|Uniya - Jesuit Social Justice Centre||CONTENTS||Spring 1995|
The recent Northern Territory legislation effectively legalises active voluntary euthanasia and assisted suicide. At a recent meeting, the leaders of Australia's Catholic religious congregations expressed concern lest this initiative set a precedent for other Australian States or the international community. Many congregational leaders voicing their concern carry responsibility for acute care hospitals and nursing homes.
To be assisted by one's relatives and friends in the final stages of a terminal illness is neither degrading or humiliating... It can enhance the dignity of both patient and carer.
|It is of interest that in the Northern Territory, palliative care and hospice services are virtually unavailable. Only an occasional visiting oncologist is provided. The private member who initiated the bill was for eight years Chief Minister.
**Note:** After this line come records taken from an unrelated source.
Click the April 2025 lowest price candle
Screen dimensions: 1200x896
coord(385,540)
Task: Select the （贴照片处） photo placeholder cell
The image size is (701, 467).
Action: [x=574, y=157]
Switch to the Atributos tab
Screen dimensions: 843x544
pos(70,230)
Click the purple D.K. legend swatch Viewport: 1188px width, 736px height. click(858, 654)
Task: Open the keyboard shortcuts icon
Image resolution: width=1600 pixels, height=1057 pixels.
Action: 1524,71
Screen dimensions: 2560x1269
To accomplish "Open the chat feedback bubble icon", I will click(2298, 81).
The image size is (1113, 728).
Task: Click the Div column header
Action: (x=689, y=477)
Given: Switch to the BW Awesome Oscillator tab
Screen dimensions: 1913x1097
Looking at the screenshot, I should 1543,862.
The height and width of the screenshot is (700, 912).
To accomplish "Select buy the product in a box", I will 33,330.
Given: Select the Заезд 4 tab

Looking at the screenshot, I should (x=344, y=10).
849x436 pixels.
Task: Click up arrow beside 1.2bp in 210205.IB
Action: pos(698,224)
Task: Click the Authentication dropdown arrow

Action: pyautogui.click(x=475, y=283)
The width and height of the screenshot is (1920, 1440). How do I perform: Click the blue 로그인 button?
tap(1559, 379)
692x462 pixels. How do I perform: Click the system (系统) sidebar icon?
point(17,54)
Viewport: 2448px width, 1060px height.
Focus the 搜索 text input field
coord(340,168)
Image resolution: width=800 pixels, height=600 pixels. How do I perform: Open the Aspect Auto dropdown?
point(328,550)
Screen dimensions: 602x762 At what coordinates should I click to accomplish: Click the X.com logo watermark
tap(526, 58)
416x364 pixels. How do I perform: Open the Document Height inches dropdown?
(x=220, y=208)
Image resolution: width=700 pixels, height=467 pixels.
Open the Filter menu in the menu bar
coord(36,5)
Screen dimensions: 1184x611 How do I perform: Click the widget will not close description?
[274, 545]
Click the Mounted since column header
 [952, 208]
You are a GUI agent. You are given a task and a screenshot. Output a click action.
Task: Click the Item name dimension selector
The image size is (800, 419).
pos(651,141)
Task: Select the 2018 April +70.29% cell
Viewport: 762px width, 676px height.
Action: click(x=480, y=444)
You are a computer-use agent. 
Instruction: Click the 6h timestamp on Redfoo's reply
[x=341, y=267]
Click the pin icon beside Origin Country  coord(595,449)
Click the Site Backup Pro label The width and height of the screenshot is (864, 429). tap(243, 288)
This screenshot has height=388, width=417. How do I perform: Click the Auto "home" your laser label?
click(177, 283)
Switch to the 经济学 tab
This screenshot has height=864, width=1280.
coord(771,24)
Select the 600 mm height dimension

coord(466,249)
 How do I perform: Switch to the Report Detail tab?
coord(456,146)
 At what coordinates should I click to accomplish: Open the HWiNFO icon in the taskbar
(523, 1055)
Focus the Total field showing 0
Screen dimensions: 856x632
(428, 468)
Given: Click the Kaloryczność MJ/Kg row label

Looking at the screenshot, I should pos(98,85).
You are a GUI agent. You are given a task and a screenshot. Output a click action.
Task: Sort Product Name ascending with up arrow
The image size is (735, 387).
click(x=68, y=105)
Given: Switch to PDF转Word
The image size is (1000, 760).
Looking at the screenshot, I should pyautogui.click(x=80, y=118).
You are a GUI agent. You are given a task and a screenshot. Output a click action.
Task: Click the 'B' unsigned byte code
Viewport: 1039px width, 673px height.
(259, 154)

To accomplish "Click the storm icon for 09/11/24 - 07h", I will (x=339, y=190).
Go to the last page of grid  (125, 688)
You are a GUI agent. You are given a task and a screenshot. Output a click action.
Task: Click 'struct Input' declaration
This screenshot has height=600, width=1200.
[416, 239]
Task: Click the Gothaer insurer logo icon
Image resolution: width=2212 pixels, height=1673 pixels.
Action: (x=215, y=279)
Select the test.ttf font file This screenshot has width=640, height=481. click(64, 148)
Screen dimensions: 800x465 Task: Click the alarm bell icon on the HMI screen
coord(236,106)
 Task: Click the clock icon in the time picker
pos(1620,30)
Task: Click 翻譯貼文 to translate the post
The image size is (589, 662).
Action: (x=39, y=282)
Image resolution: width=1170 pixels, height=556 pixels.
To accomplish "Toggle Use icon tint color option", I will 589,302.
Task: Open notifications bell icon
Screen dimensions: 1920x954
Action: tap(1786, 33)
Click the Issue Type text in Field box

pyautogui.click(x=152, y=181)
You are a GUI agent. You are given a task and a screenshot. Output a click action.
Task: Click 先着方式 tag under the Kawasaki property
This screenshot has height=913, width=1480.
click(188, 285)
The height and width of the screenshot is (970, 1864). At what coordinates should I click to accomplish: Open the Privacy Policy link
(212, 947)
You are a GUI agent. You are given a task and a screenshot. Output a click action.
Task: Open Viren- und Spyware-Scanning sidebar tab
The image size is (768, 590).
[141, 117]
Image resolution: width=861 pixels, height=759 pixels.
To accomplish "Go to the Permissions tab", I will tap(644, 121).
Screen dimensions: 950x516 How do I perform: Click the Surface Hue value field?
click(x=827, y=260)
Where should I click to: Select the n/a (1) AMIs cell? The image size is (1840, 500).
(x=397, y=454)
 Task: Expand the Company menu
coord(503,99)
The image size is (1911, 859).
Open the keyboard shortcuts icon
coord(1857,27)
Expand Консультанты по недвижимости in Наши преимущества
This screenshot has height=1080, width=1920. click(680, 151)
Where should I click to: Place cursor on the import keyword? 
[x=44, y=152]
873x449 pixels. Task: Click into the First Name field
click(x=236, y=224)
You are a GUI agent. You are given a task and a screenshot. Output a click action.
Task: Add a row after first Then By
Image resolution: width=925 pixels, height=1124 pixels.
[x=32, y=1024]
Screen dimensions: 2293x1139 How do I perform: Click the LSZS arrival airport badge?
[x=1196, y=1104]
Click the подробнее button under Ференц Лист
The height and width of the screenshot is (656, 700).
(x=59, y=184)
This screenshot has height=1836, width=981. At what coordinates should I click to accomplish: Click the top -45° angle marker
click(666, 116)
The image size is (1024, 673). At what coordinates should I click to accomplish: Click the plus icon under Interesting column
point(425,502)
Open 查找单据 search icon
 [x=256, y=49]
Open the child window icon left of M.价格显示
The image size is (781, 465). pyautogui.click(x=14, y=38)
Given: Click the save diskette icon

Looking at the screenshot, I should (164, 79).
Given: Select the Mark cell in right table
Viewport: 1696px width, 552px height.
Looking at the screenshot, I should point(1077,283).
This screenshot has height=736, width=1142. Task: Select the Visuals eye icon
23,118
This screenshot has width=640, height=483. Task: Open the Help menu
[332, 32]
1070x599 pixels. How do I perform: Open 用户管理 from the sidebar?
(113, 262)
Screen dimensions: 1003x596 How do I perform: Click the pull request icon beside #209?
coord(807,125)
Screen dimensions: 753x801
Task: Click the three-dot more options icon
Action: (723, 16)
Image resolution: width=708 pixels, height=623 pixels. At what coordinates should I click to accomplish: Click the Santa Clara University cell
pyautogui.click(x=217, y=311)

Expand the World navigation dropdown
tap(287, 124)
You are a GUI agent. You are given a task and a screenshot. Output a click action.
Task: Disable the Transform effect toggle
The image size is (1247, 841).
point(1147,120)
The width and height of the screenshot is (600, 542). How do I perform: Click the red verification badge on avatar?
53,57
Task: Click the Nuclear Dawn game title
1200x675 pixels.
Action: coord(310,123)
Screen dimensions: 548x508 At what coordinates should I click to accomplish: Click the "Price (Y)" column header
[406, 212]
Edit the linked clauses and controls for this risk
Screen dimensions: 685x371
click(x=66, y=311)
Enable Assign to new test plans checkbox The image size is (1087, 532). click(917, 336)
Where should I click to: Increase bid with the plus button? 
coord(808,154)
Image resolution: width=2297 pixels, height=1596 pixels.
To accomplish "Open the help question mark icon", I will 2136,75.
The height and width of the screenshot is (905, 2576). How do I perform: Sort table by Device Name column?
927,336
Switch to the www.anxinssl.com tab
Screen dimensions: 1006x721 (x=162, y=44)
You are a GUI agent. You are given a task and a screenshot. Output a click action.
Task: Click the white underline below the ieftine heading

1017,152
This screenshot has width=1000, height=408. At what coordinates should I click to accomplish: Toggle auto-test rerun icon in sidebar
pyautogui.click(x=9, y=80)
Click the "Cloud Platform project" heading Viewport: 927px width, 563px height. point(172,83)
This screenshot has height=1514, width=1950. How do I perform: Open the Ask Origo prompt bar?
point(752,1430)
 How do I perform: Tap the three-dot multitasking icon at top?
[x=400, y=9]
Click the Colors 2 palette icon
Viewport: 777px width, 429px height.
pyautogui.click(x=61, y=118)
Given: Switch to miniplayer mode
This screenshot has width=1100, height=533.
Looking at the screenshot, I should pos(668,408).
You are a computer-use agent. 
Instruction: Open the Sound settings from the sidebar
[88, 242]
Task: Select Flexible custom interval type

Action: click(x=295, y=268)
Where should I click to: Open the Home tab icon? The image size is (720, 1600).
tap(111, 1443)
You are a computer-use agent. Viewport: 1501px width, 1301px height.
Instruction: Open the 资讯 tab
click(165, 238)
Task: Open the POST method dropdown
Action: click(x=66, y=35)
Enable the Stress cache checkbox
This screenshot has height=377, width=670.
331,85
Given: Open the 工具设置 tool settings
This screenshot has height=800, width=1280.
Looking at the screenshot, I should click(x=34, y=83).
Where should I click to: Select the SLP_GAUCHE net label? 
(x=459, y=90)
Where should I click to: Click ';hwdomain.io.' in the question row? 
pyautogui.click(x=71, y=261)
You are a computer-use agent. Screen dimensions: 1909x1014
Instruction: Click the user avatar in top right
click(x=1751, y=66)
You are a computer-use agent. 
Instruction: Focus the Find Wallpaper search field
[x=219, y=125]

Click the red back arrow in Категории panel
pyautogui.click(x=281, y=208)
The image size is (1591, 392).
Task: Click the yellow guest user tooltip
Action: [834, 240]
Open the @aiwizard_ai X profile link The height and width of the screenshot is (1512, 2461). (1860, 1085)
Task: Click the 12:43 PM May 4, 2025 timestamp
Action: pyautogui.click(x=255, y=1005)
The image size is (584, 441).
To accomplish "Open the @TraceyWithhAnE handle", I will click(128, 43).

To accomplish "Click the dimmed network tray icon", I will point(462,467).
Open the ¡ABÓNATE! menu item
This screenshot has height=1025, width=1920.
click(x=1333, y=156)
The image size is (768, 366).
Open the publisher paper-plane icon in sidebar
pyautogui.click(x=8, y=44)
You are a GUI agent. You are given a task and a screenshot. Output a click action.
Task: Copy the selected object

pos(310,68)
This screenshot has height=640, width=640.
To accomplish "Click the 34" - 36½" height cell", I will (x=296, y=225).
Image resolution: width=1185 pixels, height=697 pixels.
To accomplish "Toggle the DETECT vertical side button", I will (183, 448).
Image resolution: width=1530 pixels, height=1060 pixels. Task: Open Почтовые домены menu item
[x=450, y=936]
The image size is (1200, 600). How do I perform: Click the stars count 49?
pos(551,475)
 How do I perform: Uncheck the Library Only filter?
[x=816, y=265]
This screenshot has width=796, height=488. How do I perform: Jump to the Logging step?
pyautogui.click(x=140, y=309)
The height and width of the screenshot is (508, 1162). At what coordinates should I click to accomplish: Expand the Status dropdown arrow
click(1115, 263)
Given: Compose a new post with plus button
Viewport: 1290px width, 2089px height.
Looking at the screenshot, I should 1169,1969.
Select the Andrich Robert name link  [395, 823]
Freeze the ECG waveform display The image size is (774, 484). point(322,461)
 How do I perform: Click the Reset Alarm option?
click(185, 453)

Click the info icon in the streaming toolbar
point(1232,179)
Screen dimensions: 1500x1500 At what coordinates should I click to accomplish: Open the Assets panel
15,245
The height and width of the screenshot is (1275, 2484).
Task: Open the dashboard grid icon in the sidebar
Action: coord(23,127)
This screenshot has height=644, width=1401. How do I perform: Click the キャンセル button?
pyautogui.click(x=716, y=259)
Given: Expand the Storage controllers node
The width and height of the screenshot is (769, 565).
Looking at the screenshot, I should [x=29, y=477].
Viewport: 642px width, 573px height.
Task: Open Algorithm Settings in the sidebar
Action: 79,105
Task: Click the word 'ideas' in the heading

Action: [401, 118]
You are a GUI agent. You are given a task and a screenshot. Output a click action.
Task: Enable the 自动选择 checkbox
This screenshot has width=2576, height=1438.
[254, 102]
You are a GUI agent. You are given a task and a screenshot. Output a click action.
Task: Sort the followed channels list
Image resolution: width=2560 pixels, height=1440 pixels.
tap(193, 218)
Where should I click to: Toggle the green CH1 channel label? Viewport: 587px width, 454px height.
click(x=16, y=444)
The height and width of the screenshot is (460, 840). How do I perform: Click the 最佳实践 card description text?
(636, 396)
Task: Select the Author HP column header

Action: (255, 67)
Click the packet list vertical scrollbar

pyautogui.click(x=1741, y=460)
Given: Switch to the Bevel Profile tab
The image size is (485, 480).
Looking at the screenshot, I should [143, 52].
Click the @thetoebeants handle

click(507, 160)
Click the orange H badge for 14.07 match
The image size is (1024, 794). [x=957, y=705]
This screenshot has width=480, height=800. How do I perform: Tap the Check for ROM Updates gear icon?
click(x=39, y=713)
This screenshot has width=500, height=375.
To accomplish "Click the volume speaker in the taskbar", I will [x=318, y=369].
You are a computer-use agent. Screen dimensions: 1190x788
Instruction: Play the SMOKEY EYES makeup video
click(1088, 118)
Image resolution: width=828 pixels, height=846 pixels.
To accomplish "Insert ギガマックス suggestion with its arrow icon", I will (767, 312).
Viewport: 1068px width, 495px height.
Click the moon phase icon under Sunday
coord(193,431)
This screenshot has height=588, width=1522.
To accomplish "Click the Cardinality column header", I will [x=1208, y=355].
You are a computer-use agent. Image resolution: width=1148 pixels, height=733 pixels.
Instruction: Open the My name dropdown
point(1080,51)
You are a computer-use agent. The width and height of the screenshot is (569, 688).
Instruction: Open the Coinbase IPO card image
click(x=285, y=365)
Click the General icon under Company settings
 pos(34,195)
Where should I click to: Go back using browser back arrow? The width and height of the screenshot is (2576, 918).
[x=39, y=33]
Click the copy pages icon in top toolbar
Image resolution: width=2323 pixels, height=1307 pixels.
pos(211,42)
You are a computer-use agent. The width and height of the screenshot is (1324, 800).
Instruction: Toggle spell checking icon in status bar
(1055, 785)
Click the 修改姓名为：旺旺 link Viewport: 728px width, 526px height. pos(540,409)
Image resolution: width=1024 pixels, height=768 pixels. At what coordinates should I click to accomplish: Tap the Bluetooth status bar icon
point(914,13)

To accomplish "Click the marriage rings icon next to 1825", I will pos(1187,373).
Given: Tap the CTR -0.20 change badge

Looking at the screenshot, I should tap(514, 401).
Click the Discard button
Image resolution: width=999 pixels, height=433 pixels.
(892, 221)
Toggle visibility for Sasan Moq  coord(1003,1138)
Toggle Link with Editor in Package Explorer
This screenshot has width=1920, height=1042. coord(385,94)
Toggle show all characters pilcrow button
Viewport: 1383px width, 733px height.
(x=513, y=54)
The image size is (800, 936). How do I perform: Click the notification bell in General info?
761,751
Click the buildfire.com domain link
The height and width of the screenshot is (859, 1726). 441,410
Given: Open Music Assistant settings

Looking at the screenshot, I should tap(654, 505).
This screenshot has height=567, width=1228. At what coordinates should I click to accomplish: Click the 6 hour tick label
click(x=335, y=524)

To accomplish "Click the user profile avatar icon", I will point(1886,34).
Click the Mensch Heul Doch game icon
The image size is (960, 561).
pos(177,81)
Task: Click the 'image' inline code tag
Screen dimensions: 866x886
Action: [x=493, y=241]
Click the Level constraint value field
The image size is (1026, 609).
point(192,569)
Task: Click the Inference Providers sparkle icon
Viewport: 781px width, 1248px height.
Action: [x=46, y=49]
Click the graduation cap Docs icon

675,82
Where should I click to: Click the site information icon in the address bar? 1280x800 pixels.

It seems he did little to provide palliative care or hospice services for the Territory. The new legislation was approved after only three months' investigation. No house of review was available, since the Territory has only one house. Members of the Aboriginal Community expressed dismay at the legislation. The new law does not have the support of the Australian Medical Association. The legislation contradicts the recommendations of a prolonged and expert Victorian survey. The bipartisan Parliamentary Social Development Committee concluded that "it is neither desirable nor practicable for any legislative action to be taken establishing a right to die".|
The UK House of Lords Select Committee on Medical Ethics responded in 1994 to arguments for legalised active voluntary euthanasia and assisted suicide:
Ultimately, however, we do not believe that these arguments are sufficient reason to weaken society's prohibition of intentional killing. That prohibition is the cornerstone of law and of social relationships. It protects each one of us impartially, embodying the belief that all are equal. We do not wish that protection to be diminished and we therefore recommend that there should be no change in the law to permit euthanasia. We acknowledge that there are individual cases in which euthanasia may be seen by some to be appropriate. But individual cases cannot reasonably establish the foundation of a policy which would have such serious and widespread repercussions. Moreover dying is not only a personal or individual affair. The death of a person affects the lives of others, often in ways and to an extent which cannot be foreseen. We believe that the issue of euthanasia is one in which the interest of the individual cannot be separated from the interest of society as a whole. (Paragraph 237)
The Dutch experience, as shown in the 1991 Remmelink Report, should give
us pause. Reported are 2300 cases of admitted active voluntary
euthanasia and 400 cases of assisted suicide, amounting to more than 2
per cent of Holland's annual deaths. A further 1000 cases of life-
terminating acts were undertaken without the patient's explicit request.
It is estimated that voluntary, non-voluntary and involuntary euthanasia
accounted for more than 1-in-8 deaths in Holland in 1990. It is
disturbing that reported cases of euthanasia or assisted suicide have
increased following the publication of the Remmelink Report.
Equally disturbing is the support shown recently in Australia by some advocating a move from voluntary to non-voluntary and involuntary euthanasia. Currently in Australia there is an alarming rate of youth suicide. Regrettably a sizeable proportion of the population still supports capital punishment. Further many poor, handicapped, aged and otherwise marginalised people have limited access to health care and especially palliative care.
Relief from pain and suffering has never been as effective as now. Even when lives have been artificially and futilely prolonged by unnecessary technological medical intervention, and voluntary euthanasia may appear a compelling option, appropriately monitored palliative care can still be effective.
Dying with dignity should never be equated with autonomous control of purely physical functions. To be assisted by one's relatives and friends in the final stages of a terminal illness is neither degrading or humiliating. To die naturally in this way can enhance the dignity of both patient and carer more than the artificially engineered surcease of an intentionally lethal overdose. This sentiment is not only Christian but an index of our common humanity.
Those who hold that every human life has a dignity, destiny and sacredness, sometimes speak about 'a consistent ethic of life'. They challenge the 'culture of death' which allows war and the arms trade, other violence and terrorism, state sanctioned cruelty (including torture and capital punishment), and which sees suicide, abortion and euthanasia as ways of resolving issues. Many of us avoid facing life's choices by turning away from the human experience of poverty, hunger and disease (including HIV), and through the consumption of drugs.
More than ever we need to encourage 'a culture of life' which puts forward a future full of hope for our youth. This requires policies which divert resources from the international traffic in arms, and challenge economic social development models which harm the poor. It requires policies which create opportunities for meaningful commitment rather than anomie and dispair, policies which promote realistic and morally appropriate alternatives to interventions which cause death for whatever reason and at whatever point that life exists. And it requires policies which develop carefully an ethical context for medical experimentation and genetic engineering.
Because these issues are so important and complex, ours is a ministry of reconciliation. Rational arguments should occur in the middle ground rather than by polarising opinion into the extremes.